Se Eugenio Scalfari riesce ancora a parlare di ‘motore imballato’ dinanzi a quell’ammasso di ferraglia, gomma e vetro che il Partito Democratico è riuscito ad esibire in un mese di follia, l’esigenza di rottamazione annunciata da Matteo Renzi appare più come una presa d’atto che come una proposta.

Nessuno “prevedeva che il Partito democratico crollasse su se stesso affiancando la propria ingovernabilità a quella addirittura strutturale del nuovo Parlamento”, scrive nel suo domenicale il fondatore di la Repubblica, ma i segnali c’erano tutti a volerli vedere.

A partire dalle esitazioni ad intraprendere scelte difficili quando la Sinistra era nel governo e nel fare vera opposizione quando non lo era. Parliamo di un’enormità di leggi, che il Partito Democratico non ha mai portato avanti, come il conflitto di interessi, la durata dei processi, le leggi sui sindacati, i servizi pubblici esternalizzati o convenzionati, il welfare tutto, le coppie di fatto, le carceri, la depenalizzazione, gli immigrati, gli sgravi e le premialità aziendali, un piano infrastrutturale, la Casta, i super stipendiati e pensionati, i trasporti, le mafie, la legge elettorale.

Tutte esigenze dei cittadini  che a vario titolo il PD ha escluso dalla propria agenda e dalla propria fattività.

_Obiettivo dell'esercizio_: Ricopia per intero il brano sul Partito Democratico, senza cambiare nulla.

_Voci del dataset_:

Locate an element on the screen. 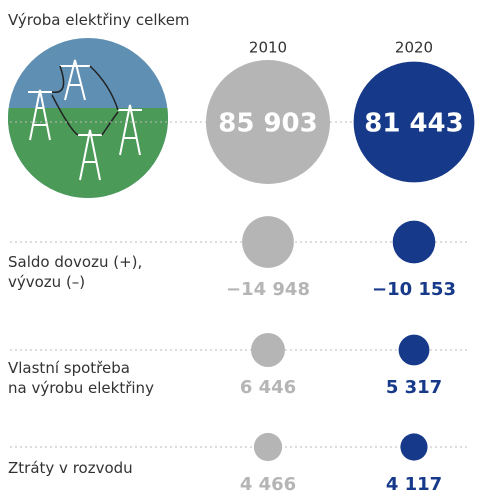 The width and height of the screenshot is (479, 494). value-label: 85 903 is located at coordinates (268, 124).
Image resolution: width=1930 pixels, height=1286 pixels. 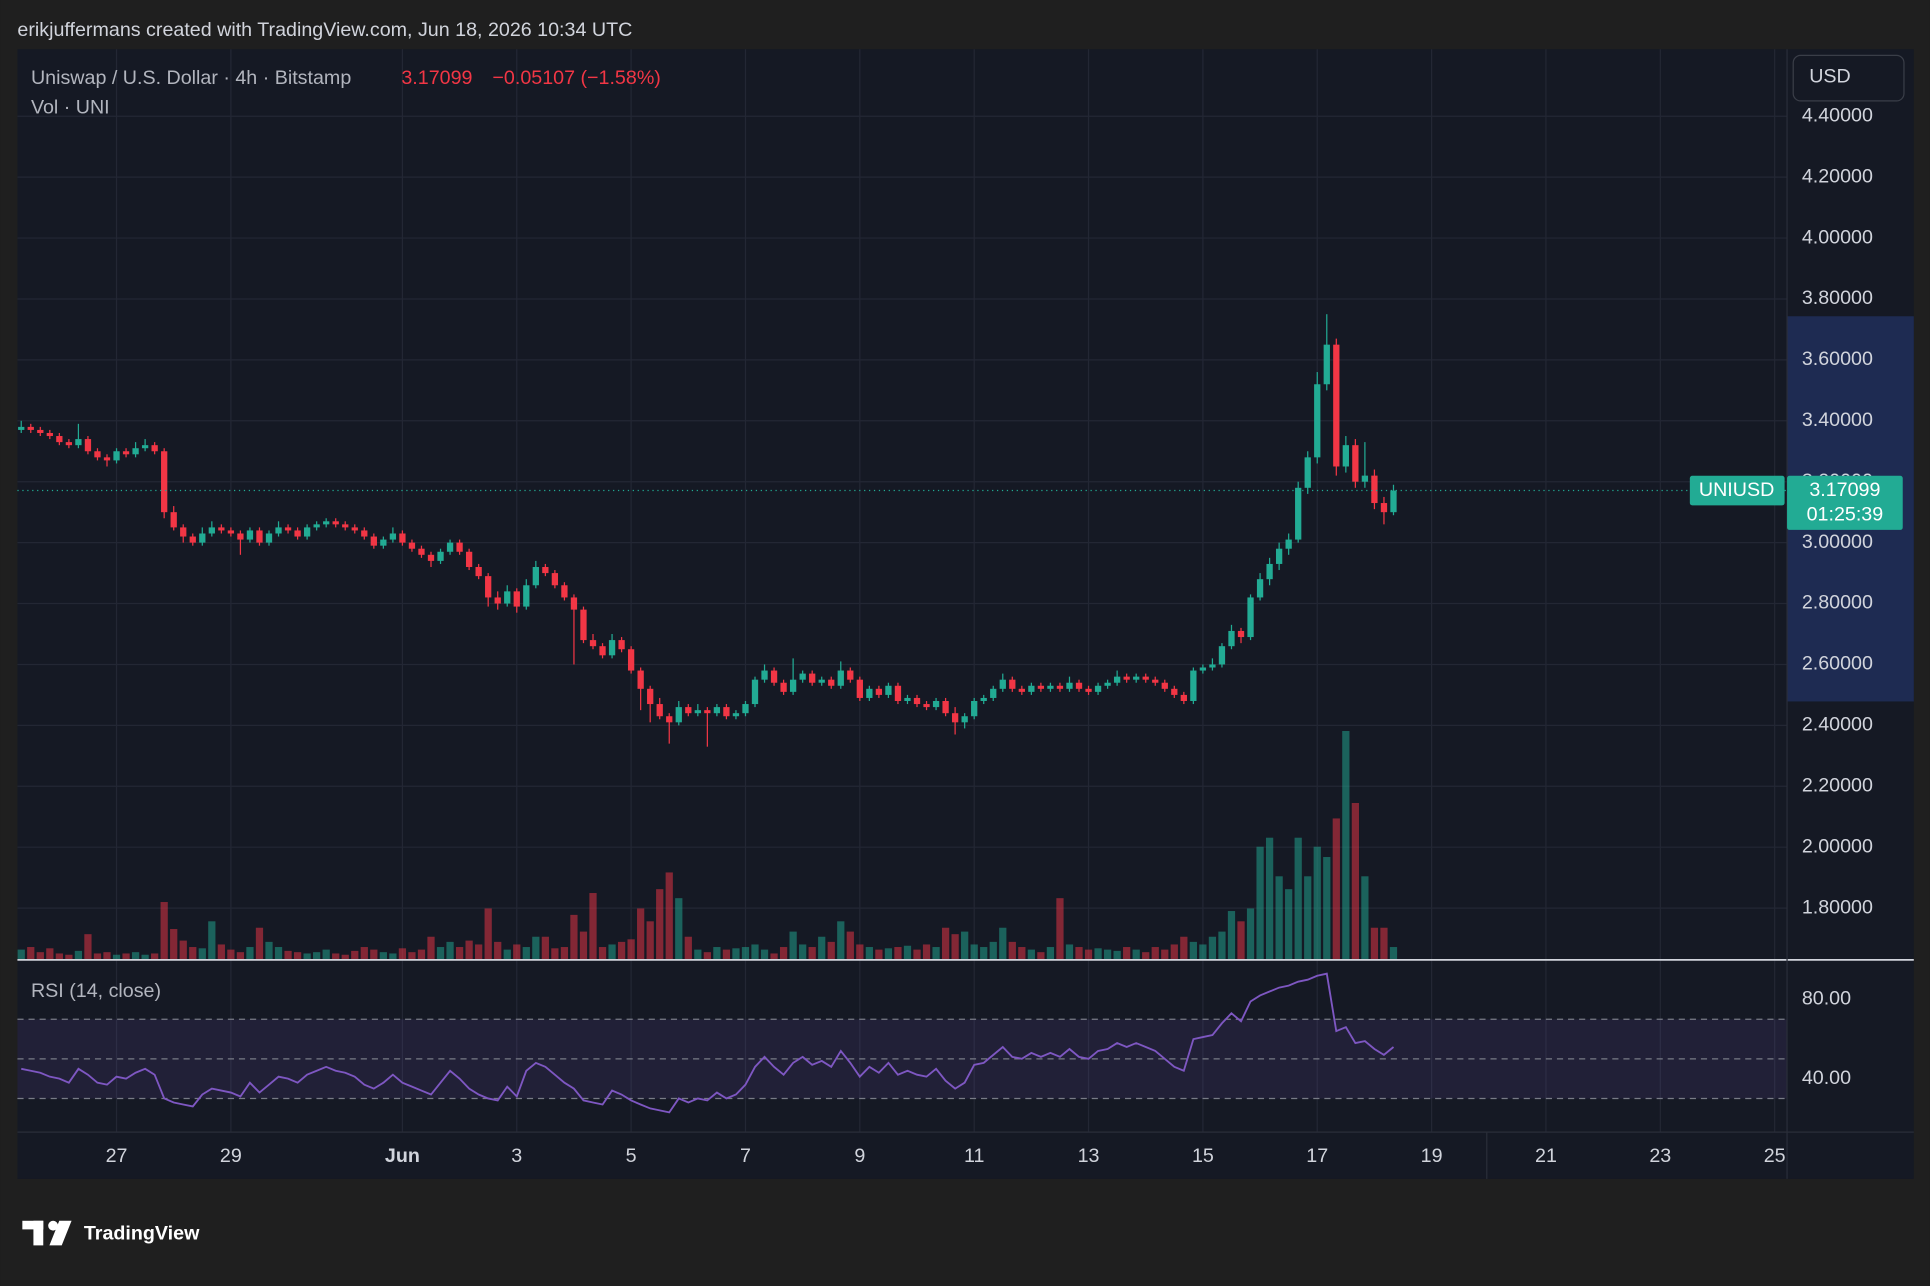 What do you see at coordinates (1838, 785) in the screenshot?
I see `y-tick-label: 2.20000` at bounding box center [1838, 785].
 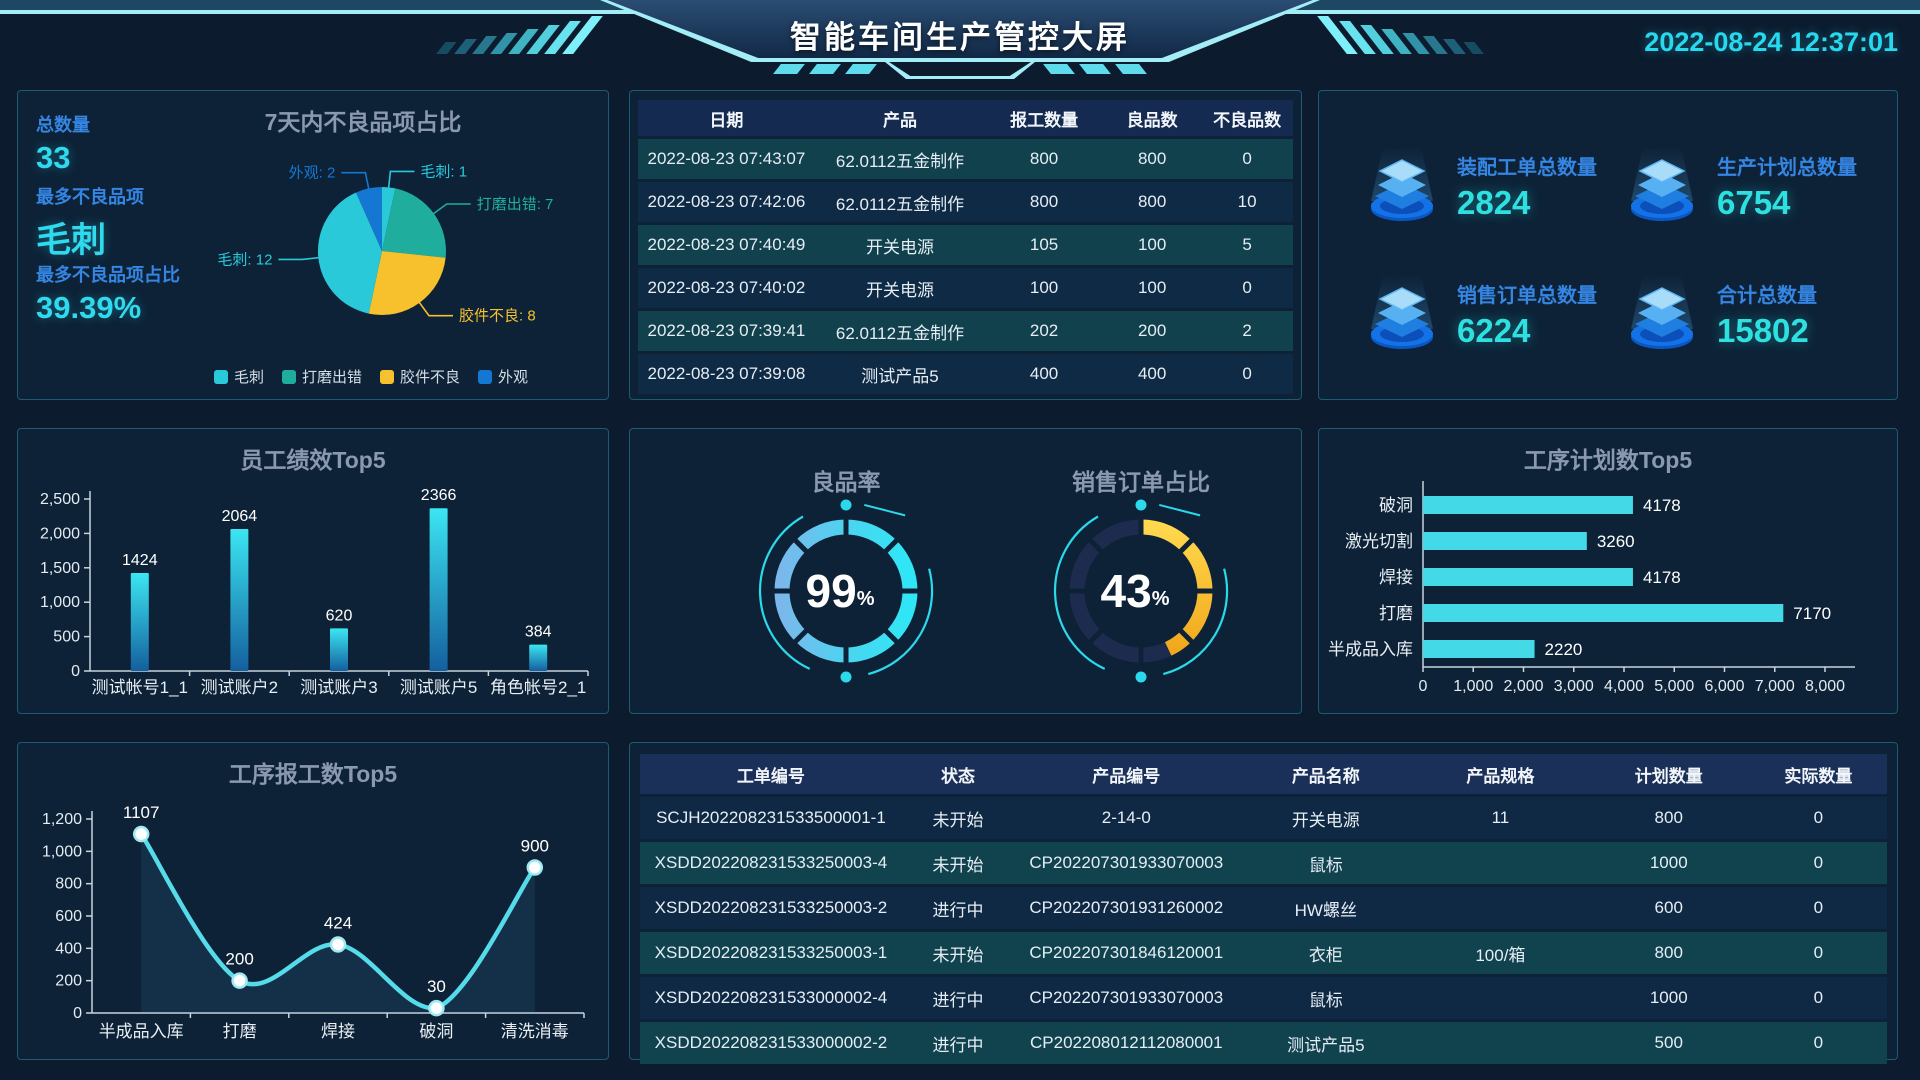 I want to click on table-row: 2022-08-23 07:40:02 开关电源 100 100 0, so click(x=966, y=288).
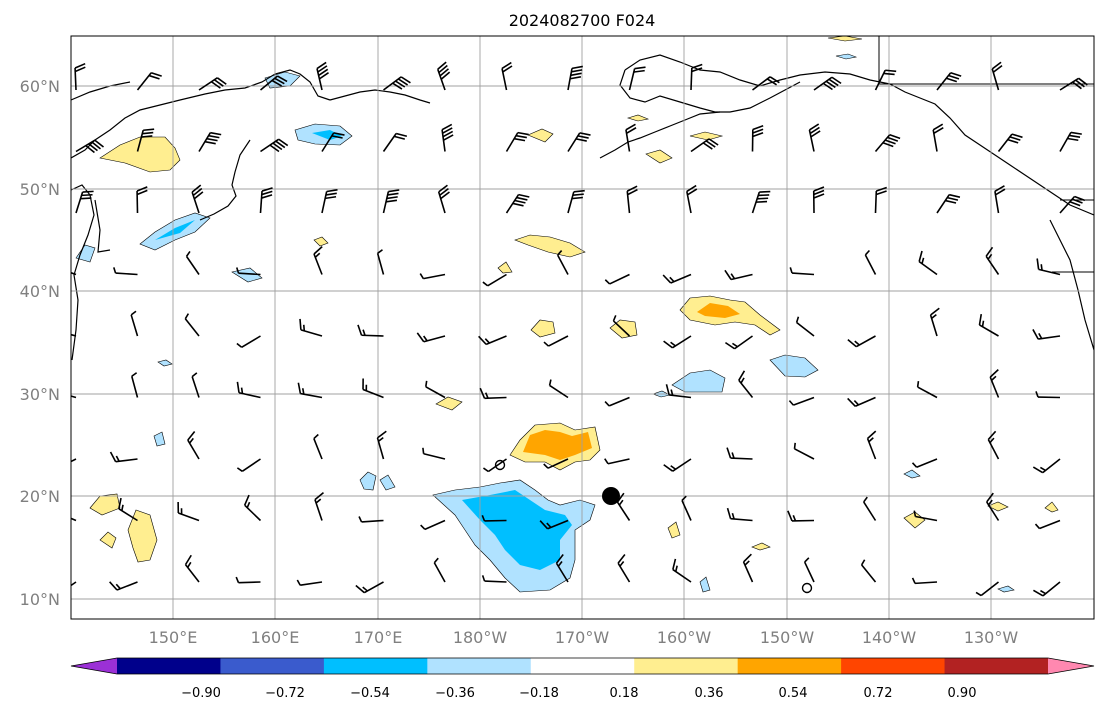 Image resolution: width=1105 pixels, height=712 pixels. I want to click on lon-label: 150°W, so click(788, 638).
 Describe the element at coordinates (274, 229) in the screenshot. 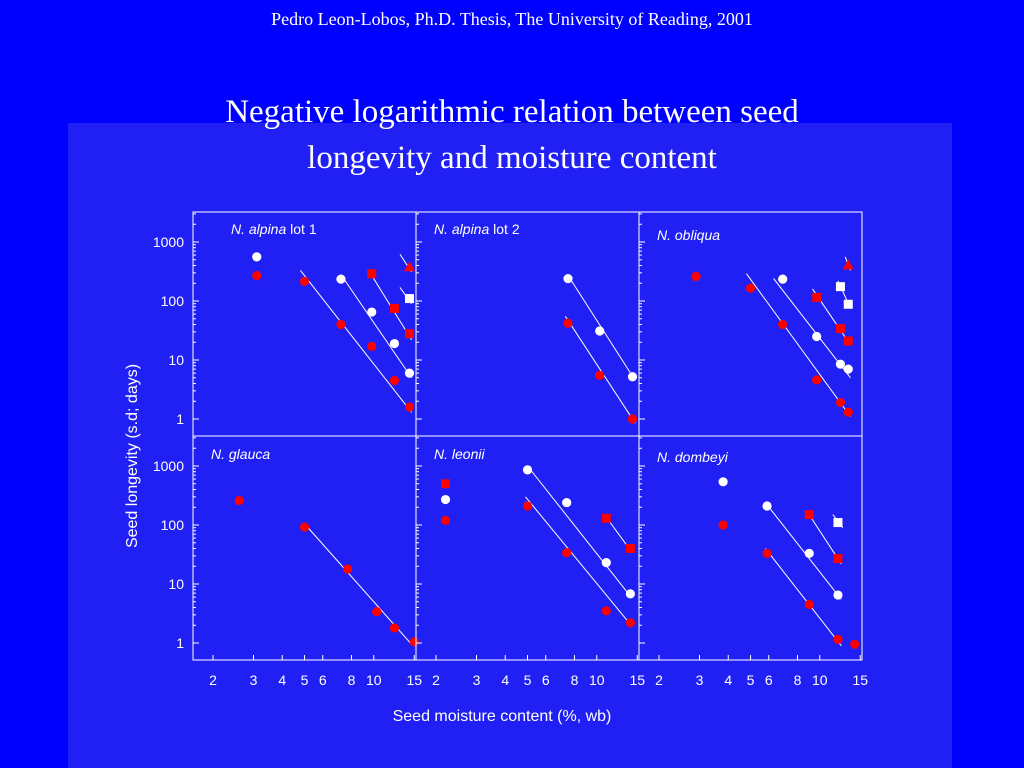

I see `panel-label: N. alpina lot 1` at that location.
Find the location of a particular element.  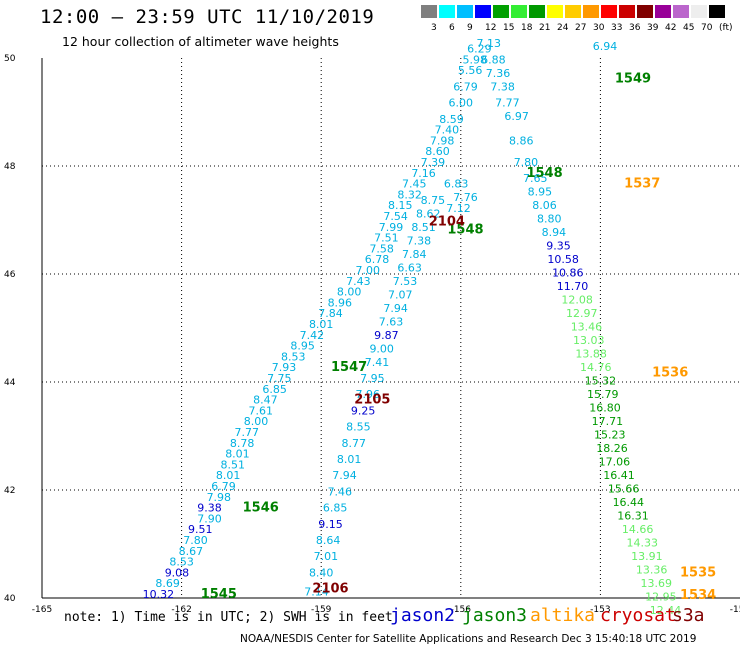

pass-label: 1537 is located at coordinates (642, 184).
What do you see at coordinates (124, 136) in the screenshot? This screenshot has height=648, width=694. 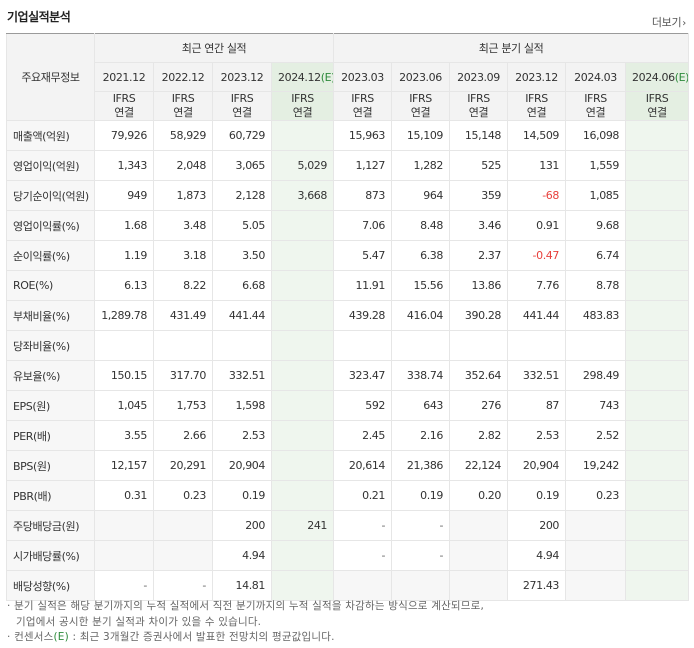 I see `table-cell: 79,926` at bounding box center [124, 136].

_Risposta al compito_:
Se Eugenio Scalfari riesce ancora a parlare di ‘motore imballato’ dinanzi a quell’ammasso di ferraglia, gomma e vetro che il Partito Democratico è riuscito ad esibire in un mese di follia, l’esigenza di rottamazione annunciata da Matteo Renzi appare più come una presa d’atto che come una proposta.

Nessuno “prevedeva che il Partito democratico crollasse su se stesso affiancando la propria ingovernabilità a quella addirittura strutturale del nuovo Parlamento”, scrive nel suo domenicale il fondatore di la Repubblica, ma i segnali c’erano tutti a volerli vedere.

A partire dalle esitazioni ad intraprendere scelte difficili quando la Sinistra era nel governo e nel fare vera opposizione quando non lo era. Parliamo di un’enormità di leggi, che il Partito Democratico non ha mai portato avanti, come il conflitto di interessi, la durata dei processi, le leggi sui sindacati, i servizi pubblici esternalizzati o convenzionati, il welfare tutto, le coppie di fatto, le carceri, la depenalizzazione, gli immigrati, gli sgravi e le premialità aziendali, un piano infrastrutturale, la Casta, i super stipendiati e pensionati, i trasporti, le mafie, la legge elettorale.

Tutte esigenze dei cittadini  che a vario titolo il PD ha escluso dalla propria agenda e dalla propria fattività.